The HPCDM procedure is a new, experimental high-performance procedure in SAS/ETS. The HPCDM procedure estimates a compound distribution model (CDM), which is the distribution of an aggregate loss that you expect to see in a given period of time. The aggregate loss depends on the number of loss events that occur in a given period of time and the severity (magnitude) of each loss event.
If you have estimated the probability distribution model of the frequency of loss events by using the COUNTREG procedure in SAS/ETS, and if you have estimated the probability distribution model of the severity of each loss by using the SEVERITY procedure in SAS/ETS, then PROC HPCDM combines the frequency and severity models to estimate the distribution of an aggregate loss. The probability distribution model of the aggregate loss is referred to as the compound distribution model (CDM).
At its core, PROC HPCDM uses the Monte Carlo simulation method to generate a random sample of the aggregate loss. The random sample is used to compute empirical estimates of various summary statistics and percentiles of the compound distribution. The HPCDM procedure also has the following features:
PROC HPCDM performs a scenario or what-if analysis when the distributions of severity and count depend on a set of exogenous variables. You can simulate a scenario for one entity that is subject to loss events. For example, you can estimate the distribution of the aggregate loss that one insurance policyholder might incur by using the policyholder’s characteristics. You can also simulate a scenario that consists of multiple entities that are subject to the loss events. For example, you can estimate the distribution of the aggregate loss that is incurred together by a portfolio of financial instruments by using the characteristics of each instrument as well as the macroeconomic factors that affect each of them.

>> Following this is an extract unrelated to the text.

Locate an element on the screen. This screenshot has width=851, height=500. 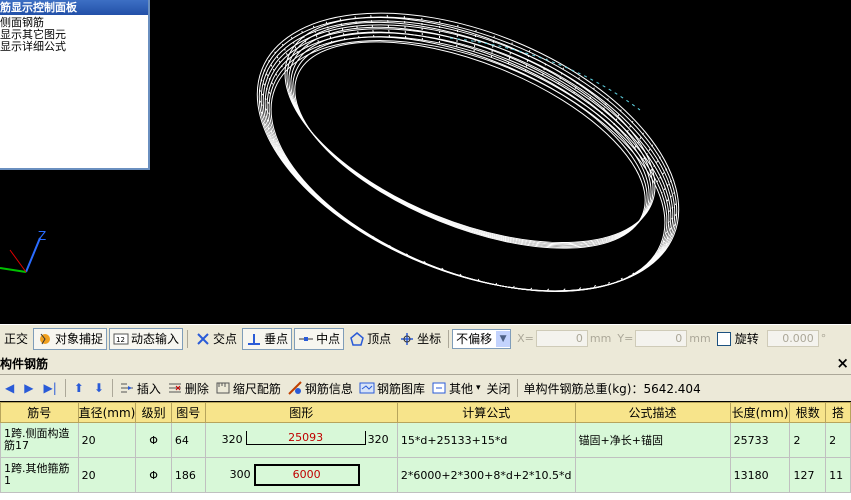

PROC HPCDM can perform a parameter perturbation analysis to assess the effect of the uncertainty in the estimates of severity and frequency model parameters on the uncertainty of various statistics of the compound distribution. For example, if you are interested in computing the value-at-risk (VaR), which is usually the 97.5th or the 99.5th percentile of the aggregate loss distribution, then by using perturbation analysis of PROC HPCDM, you can get an estimate of not only the mean expected VaR but also the standard error that is associated with VaR. Both estimates can help you maintain an adequate amount of capital for regulatory compliance as well as a healthy, solvent business.

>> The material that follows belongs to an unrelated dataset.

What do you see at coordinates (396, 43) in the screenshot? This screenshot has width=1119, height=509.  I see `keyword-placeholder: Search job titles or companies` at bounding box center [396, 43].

PROC HPCDM estimates the compound distribution of an aggregate adjusted loss when you specify SAS programming statements to adjust the magnitude of each simulated loss. For example, this is helpful in estimating the distribution of the total amount paid by an insurance company to its policyholders in a given period of time. The amount paid for each loss depends on the magnitude of the loss as well as the various provisions in the insurance policy, such as the deductible and policy limit.